Secretary Albright and President Bartlet

Just back from Barnes and Noble in Union Square, where Madeleine Albright was promoting her new book, "Memo to the President-Elect". She spoke well for 20 minutes, starting with an obligatory funny story—this one about flying off to China, when a Bosnian-born guard at Chicago airport recognised her in the queue for security at departure, told her she was a legend in Bosnia, and insisted on a photograph. The line of passengers behind grew restive.

"What was that all about?", asked a lady behind, when Ms Albright rejoined the queue.

"I used to be secretary of state", said Ms Albright.

"Of Bosnia?" replied the lady.

I enjoyed Ms Albright's argument that diplomacy was best compared, not to chess, but to billiards. You shoot a ball into a bunch of other balls and hope that the knock-on effects work out in your favour. But at least some of the knock-on effects will always be unintended and unforeseen—as Pakistan now is the unintended consequence of Western policy in Afghanistan.

The new book is half an explanation of how the national-security and foreign-policy apparatus works in Washington, DC, half a primer on the big issues likely to face the new president next year. Ms Albright suggests that newly elected leaders are often surprisingly ignorant of the mechanics of power, and from my own more limited experience I have to agree.

I remember discovering to my surprise (and delight) a few years ago that "The West Wing" was widely studied by political leaders in post-communist central Europe as a primer in liberal democracy. I met a policy adviser to a Hungarian prime minister who insisted in particular on the wisdom of a "West Wing" episode in which President Bartlet wanted a cure for cancer as his legacy. That was indeed what voters wanted, said my Hungarian interlocutor: a vision that swept them off their feet, not incremental reform that tried their patience.

• [EXERCISE REQUIREMENTS]
a - Answer these questions about the Albright post, one per line:
(i) At which bookstore was Madeleine Albright promoting her new book?
(ii) What game did she say diplomacy is best compared to?
(iii) In the "West Wing" episode the Hungarian adviser praised, what did President Bartlet want as his legacy?
b - Write out the stretch of the Albright post from "Just back from" through "replied the lady.".
None of the lines are needed for this work.

• [DATA SEGMENT]

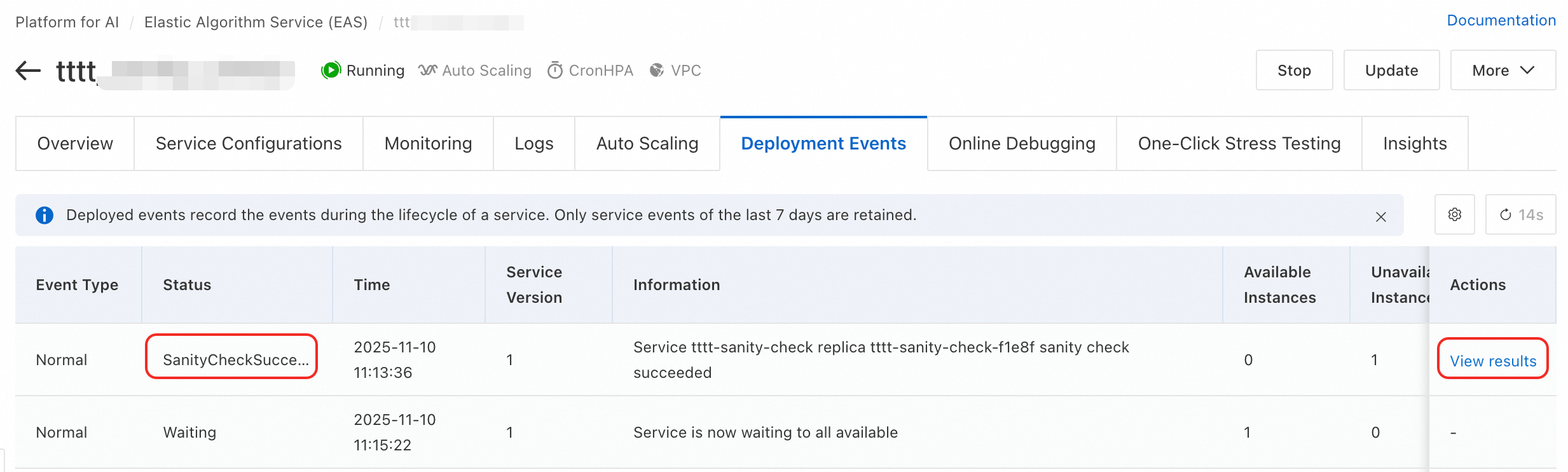
Task: Click the back arrow icon
Action: tap(28, 71)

• [TASK RESULTS]
a -
(i) Barnes and Noble in Union Square
(ii) Billiards
(iii) A cure for cancer

b -
Just back from Barnes and Noble in Union Square, where Madeleine Albright was promoting her new book, "Memo to the President-Elect". She spoke well for 20 minutes, starting with an obligatory funny story—this one about flying off to China, when a Bosnian-born guard at Chicago airport recognised her in the queue for security at departure, told her she was a legend in Bosnia, and insisted on a photograph. The line of passengers behind grew restive.

"What was that all about?", asked a lady behind, when Ms Albright rejoined the queue.

"I used to be secretary of state", said Ms Albright.

"Of Bosnia?" replied the lady.